START EXCERPTED PASSAGE

Transvaal Green Lynx Spider

Scientific classification
- Kingdom: Animalia
- Phylum: Arthropoda
- Subphylum: Chelicerata
- Class: Arachnida
- Order: Araneae
- Infraorder: Araneomorphae
- Family: Oxyopidae
- Genus: Peucetia
- Species: P. transvaalica
- Binomial name: Peucetia transvaalica Simon, 1897

= Peucetia transvaalica =

- Authority: Simon, 1897

Species of spider

Peucetia transvaalica is a species of spider in the family Oxyopidae. It is found across multiple African countries and is commonly known as the Transvaal green lynx spider.

==Distribution==
Peucetia transvaalica occurs across Central and Southern Africa, including Botswana, Republic of the Congo, Mozambique, Eswatini, Uganda, Zimbabwe, and South Africa. In South Africa, the species is recorded from eight provinces.

==Habitat and ecology==
The species inhabits multiple biomes including Grassland, Nama Karoo, and Savanna biomes at altitudes ranging from 93 to 1,556 m above sea level.

Peucetia transvaalica is a free-living plant dweller that occurs on vegetation.

==Description==

Peucetia transvaalica is known from both sexes. The species is characterized by the absence of clypeal lines. Like other green lynx spiders, it displays green coloration and has long, slender legs with prominent spines.

==Conservation==
Peucetia transvaalica is listed as Least Concern by the South African National Biodiversity Institute due to its wide geographic range across multiple African countries. The species is protected in several protected areas including Mhlopeni Nature Reserve, Tembe Elephant Park, Kruger National Park, Makalali Nature Reserve, Nylsvley Nature Reserve, Kgaswane Mountain Reserve, and Karoo National Park.

==Taxonomy==
The species was originally described by Eugène Simon in 1897 from Matabeleland. A revision of the Afrotropical species of Peucetia was conducted by van Niekerk and Dippenaar-Schoeman in 1994.

END EXCERPTED PASSAGE

## WORK TO COMPLETE
a) Print the stretch of the Transvaal green lynx spider article from "Peucetia transvaalica is a free-living" through "with prominent spines.".
b) Translate this sentence from the Transvaal green lynx spider article into Spanish: "Peucetia transvaalica is a free-living plant dweller that occurs on vegetation."

START DATA RECORDS

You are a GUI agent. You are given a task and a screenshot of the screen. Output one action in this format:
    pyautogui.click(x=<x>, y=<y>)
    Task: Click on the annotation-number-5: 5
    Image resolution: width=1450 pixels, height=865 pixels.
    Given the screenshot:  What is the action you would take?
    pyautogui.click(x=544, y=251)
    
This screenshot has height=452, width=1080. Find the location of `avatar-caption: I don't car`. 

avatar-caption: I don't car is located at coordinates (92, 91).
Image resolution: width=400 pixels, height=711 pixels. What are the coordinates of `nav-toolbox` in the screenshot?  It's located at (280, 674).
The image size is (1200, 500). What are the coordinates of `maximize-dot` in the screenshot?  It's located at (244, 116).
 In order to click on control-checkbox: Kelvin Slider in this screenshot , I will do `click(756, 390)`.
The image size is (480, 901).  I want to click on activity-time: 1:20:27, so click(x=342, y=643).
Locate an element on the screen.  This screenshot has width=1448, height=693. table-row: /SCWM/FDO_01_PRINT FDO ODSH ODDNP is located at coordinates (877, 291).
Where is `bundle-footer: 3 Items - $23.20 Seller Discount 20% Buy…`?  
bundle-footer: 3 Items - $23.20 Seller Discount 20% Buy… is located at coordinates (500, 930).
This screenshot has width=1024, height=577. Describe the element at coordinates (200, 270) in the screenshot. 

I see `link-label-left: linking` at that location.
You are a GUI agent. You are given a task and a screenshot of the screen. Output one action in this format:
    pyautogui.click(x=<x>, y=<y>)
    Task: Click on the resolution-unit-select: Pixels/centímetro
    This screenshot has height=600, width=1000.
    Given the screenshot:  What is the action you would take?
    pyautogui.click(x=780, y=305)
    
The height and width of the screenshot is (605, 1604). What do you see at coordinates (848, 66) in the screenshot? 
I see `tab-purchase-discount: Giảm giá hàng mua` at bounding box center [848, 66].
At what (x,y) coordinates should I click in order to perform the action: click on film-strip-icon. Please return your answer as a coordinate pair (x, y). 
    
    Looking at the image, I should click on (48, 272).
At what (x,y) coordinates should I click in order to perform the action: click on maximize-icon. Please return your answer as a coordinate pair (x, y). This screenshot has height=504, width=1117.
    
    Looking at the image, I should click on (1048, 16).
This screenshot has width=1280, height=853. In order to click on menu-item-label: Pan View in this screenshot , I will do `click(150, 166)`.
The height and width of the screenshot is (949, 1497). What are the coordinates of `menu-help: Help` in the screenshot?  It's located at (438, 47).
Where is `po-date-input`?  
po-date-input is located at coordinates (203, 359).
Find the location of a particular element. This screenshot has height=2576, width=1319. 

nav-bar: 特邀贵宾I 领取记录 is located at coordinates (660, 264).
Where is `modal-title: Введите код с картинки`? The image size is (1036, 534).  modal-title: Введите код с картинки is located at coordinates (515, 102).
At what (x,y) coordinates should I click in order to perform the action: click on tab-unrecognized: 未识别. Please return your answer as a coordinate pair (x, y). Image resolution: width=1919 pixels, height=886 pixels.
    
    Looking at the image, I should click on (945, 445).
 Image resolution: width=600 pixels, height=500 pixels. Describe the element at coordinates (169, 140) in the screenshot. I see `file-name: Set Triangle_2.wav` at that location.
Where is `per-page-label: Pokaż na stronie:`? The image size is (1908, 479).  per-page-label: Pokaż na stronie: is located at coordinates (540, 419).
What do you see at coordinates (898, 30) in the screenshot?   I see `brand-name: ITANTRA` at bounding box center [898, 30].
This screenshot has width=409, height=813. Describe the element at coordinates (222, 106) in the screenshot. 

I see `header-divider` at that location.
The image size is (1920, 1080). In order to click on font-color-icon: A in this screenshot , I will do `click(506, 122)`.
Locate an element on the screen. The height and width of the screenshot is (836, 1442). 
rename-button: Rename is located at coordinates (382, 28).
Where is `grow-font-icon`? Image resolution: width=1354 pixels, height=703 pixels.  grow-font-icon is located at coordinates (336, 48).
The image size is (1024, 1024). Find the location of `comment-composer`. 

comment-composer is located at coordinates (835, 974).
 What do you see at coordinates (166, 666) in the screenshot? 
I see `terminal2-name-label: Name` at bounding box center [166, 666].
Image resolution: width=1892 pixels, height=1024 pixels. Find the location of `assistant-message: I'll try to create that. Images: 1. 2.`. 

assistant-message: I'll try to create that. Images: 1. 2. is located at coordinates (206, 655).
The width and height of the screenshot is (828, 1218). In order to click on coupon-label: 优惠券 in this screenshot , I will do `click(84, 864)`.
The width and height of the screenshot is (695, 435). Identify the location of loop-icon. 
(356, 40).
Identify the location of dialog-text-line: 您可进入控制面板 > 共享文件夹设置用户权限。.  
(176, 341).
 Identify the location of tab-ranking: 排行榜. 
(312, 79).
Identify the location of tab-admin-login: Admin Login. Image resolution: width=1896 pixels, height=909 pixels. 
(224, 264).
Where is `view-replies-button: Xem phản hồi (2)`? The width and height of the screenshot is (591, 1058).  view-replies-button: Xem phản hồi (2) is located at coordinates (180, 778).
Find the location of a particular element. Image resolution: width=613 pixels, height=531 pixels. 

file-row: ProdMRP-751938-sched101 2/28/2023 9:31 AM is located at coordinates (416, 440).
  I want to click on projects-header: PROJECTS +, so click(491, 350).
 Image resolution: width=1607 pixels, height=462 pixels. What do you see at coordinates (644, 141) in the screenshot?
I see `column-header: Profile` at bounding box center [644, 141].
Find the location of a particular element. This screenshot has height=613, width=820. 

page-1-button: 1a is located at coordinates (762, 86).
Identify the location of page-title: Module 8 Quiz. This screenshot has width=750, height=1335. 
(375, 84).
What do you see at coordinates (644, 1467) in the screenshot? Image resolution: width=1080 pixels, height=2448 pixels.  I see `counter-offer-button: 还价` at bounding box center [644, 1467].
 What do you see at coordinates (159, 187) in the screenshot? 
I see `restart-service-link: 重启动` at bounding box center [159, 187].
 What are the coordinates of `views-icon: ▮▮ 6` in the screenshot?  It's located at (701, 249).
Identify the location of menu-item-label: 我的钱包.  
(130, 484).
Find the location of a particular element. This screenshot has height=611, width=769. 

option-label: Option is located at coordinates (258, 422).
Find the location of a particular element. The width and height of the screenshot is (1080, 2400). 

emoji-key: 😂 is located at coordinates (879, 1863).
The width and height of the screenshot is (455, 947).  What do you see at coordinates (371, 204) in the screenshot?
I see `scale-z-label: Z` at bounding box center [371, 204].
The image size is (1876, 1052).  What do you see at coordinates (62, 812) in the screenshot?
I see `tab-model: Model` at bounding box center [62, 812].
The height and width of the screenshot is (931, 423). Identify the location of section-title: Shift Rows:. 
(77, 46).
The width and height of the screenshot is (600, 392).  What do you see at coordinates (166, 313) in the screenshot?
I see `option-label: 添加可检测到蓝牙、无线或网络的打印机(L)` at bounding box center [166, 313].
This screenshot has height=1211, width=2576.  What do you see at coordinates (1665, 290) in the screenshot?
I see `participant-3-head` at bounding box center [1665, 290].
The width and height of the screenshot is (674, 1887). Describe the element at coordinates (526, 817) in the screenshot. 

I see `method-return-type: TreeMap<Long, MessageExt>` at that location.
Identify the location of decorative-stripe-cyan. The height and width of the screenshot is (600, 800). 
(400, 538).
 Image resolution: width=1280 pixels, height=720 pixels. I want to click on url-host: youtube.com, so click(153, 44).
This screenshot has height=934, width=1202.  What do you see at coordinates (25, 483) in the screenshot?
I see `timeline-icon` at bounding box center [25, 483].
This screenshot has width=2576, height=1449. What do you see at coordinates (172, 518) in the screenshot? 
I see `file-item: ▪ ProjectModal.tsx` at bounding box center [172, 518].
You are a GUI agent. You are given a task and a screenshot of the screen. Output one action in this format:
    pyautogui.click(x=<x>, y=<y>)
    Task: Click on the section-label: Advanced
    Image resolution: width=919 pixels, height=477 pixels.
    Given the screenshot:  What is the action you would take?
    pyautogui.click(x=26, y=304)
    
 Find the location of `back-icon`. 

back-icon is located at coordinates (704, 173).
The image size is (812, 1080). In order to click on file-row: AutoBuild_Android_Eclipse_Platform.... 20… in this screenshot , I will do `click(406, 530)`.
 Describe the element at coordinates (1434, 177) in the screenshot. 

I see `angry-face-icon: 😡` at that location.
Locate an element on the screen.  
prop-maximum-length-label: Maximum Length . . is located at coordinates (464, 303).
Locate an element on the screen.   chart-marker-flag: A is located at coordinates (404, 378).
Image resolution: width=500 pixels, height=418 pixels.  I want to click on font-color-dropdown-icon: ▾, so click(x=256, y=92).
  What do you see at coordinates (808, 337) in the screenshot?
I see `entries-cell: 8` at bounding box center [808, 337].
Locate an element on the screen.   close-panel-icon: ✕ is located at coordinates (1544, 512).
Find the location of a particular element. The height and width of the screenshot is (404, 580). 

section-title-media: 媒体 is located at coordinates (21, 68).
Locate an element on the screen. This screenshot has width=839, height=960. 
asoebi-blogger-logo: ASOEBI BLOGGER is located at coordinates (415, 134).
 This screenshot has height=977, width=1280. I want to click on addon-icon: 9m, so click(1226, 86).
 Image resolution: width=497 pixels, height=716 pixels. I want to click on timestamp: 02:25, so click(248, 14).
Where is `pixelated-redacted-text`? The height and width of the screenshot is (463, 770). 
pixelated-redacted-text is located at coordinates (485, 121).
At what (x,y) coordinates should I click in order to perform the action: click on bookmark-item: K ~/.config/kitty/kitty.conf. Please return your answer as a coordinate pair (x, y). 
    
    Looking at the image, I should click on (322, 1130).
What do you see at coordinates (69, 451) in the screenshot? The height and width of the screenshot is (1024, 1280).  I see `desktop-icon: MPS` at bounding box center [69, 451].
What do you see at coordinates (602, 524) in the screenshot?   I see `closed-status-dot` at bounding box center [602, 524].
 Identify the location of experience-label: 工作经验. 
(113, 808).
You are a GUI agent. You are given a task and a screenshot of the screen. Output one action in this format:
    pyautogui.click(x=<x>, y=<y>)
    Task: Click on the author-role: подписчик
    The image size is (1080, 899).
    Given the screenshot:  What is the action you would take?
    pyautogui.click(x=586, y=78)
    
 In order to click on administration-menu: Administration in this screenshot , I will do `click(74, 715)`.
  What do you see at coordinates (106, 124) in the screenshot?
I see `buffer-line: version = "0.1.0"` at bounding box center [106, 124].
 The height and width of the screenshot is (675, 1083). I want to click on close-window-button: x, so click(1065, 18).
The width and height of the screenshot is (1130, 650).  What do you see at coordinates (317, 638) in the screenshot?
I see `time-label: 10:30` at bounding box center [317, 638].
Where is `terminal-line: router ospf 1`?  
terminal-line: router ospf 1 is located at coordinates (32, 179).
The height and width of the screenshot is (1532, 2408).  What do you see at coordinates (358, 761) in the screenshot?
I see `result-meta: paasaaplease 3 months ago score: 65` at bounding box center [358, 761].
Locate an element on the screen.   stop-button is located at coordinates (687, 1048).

END DATA RECORDS

## SOLUTIONS IN ORDER
a)
Peucetia transvaalica is a free-living plant dweller that occurs on vegetation.

==Description==

Peucetia transvaalica is known from both sexes. The species is characterized by the absence of clypeal lines. Like other green lynx spiders, it displays green coloration and has long, slender legs with prominent spines.

b) Peucetia transvaalica es una habitante de plantas de vida libre que se encuentra sobre la vegetación.